INTEL BRIEF — FROM THE EDITOR

Four weeks in. You’ve crossed a bridge under fire, identified a CIA informant, and navigated a survival scenario with a storm closing in. This week we go into a room — no weapons, no backup, just words and time pressure. Hostage negotiation is the highest-stakes logic problem that exists: every concession changes the board, every delay costs something, and the wrong sequence gets people killed. Let’s work.

01 — THIS WEEK’S SUBMISSION

Tactical Logic Puzzle · Difficulty: Hard

SCENARIO — FBI CRISIS NEGOTIATION, PHOENIX AZ

A subject has barricaded himself in a bank with 3 hostages. Negotiators COLE and REYES are working the phone. 90-minute window before tactical intervention.

THE 4 DEMANDS:

⬛ Demand 1: A getaway vehicle

⬛ Demand 2: Release of his brother from federal custody

⬛ Demand 3: $200,000 cash

⬛ Demand 4: Safe passage to Mexico with one hostage

FBI rules: Demand 4 cannot be agreed to under any circumstances. Demand 2 is impossible in 90 minutes. Demands 1 and 3 can be stalled with false promises. The subject releases one hostage for every demand he believes is being genuinely addressed. He will detect obvious stalling.

A) Address Demand 3 first (cash), then Demand 1 (vehicle), then Demand 2 (brother), never address Demand 4.

B) Address Demand 2 first (brother — most emotional), then Demand 3, then Demand 1, deflect Demand 4 indefinitely.

C) Address Demand 1 first (vehicle — tangible), then Demand 2, then Demand 3, never address Demand 4.

D) Address all 4 demands simultaneously to show good faith.

QUESTION: Which sequence gets all 3 hostages out — and why does the order matter?

Reply with your answer + reasoning. Best breakdown goes on the leaderboard.

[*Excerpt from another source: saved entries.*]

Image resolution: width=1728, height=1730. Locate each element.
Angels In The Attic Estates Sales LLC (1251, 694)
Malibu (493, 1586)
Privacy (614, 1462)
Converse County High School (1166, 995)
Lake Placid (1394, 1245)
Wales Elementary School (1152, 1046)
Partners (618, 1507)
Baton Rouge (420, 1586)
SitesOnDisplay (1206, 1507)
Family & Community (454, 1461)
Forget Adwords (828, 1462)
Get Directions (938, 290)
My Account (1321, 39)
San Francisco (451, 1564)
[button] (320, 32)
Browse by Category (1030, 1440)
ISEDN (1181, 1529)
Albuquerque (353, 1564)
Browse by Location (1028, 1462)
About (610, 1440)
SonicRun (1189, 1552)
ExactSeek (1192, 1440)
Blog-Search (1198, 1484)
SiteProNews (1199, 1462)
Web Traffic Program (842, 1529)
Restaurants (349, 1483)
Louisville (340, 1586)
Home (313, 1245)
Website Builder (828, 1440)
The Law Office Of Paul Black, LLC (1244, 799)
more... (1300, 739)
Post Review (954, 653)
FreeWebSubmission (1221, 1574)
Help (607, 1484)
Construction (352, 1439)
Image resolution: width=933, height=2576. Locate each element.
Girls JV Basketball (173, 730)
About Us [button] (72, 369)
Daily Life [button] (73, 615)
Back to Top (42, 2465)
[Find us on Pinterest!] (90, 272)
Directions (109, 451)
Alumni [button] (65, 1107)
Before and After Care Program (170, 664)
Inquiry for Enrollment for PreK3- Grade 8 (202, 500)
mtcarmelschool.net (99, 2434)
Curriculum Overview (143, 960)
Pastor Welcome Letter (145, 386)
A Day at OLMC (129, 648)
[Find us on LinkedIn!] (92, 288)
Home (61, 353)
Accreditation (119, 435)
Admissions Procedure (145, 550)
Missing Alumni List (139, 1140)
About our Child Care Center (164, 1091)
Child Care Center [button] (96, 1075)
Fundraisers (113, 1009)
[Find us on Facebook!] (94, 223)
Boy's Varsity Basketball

ANSWER: B — Lead with Demand 2 (the brother). It’s the most emotional, the easiest to stall authentically with bureaucratic process, and buys the most clock while feeling most genuine. Cash second — tangible and countable, another 20 minutes of credible delay. Vehicle third — stage it visibly outside, a real concession that costs nothing. Demand 4 is never addressed directly. Option A fails because leading with cash makes it purely transactional — you lose emotional rapport. Option C fails because a visible vehicle is an endgame signal that accelerates his timeline. Control the sequence, control the outcome.

02 — INTEL BRIEF

HISTORY

Mitch Rapp’s 3 Rules

Vince Flynn’s Mitch Rapp series has sold over 20 million copies. Flynn never spelled out Rapp’s rules explicitly, but across 18 novels they emerge: 1) Never negotiate from a position you haven’t chosen. 2) The person who controls the timeline controls the outcome. 3) Hesitation is the enemy — once the decision is made, execute without reservation. This week’s puzzle is a pure expression of Rule 2. The negotiators who win aren’t the ones who give the most — they’re the ones who own the clock.

MINDSET

Pressure Reveals Process

The highest-level BJJ competitors don’t think during a match — they recall. Every decision under pressure is a stored pattern being retrieved, not a new thought being generated. This is why drilling matters more than sparring, and why these puzzles matter: you’re not solving problems in real time. You’re building a library of patterns your brain can access when the pressure is real.

GEAR

Introducing The Kimura Pro

Starting with Issue #005, The Kimura launches a paid tier. $7/month or $60/year. What you get: the full puzzle archive, a harder difficulty tier each week, and a monthly deep-dive intel brief. The free tier stays exactly as it is. If the last four issues have been worth your Monday morning, the Pro tier is worth $7.

03 — LEADERBOARD

Combined — Issues 001–004 · Month 1 Final

  1. GhostShell_83 — 400pts — Avg: 0:54

  2. RollingIron — 388pts — Avg: 1:21

  3. 3. MatMechanic — 375pts — Avg: 1:38

  4. 4. IronLogic — 360pts — Avg: 2:08

  5. 5. SilentDrill — 344pts — Avg: 2:29

Month 1 complete. These are your founding operators.

04 — WORD FROM THE MAT

One month. Four issues. Four puzzles. If you’ve solved all four — you’ve put in more deliberate mental reps than most people do in a year. The Kimura isn’t about being the smartest person in the room. It’s about being the most prepared one. Same reason you drill the same sweep a thousand times. Same reason you show up when you don’t feel like it. Preparation isn’t a feeling. It’s a practice. See you next Monday.

— The Kimura · Month 1 Complete

© 2026 The Kimura. Built for people who don’t quit.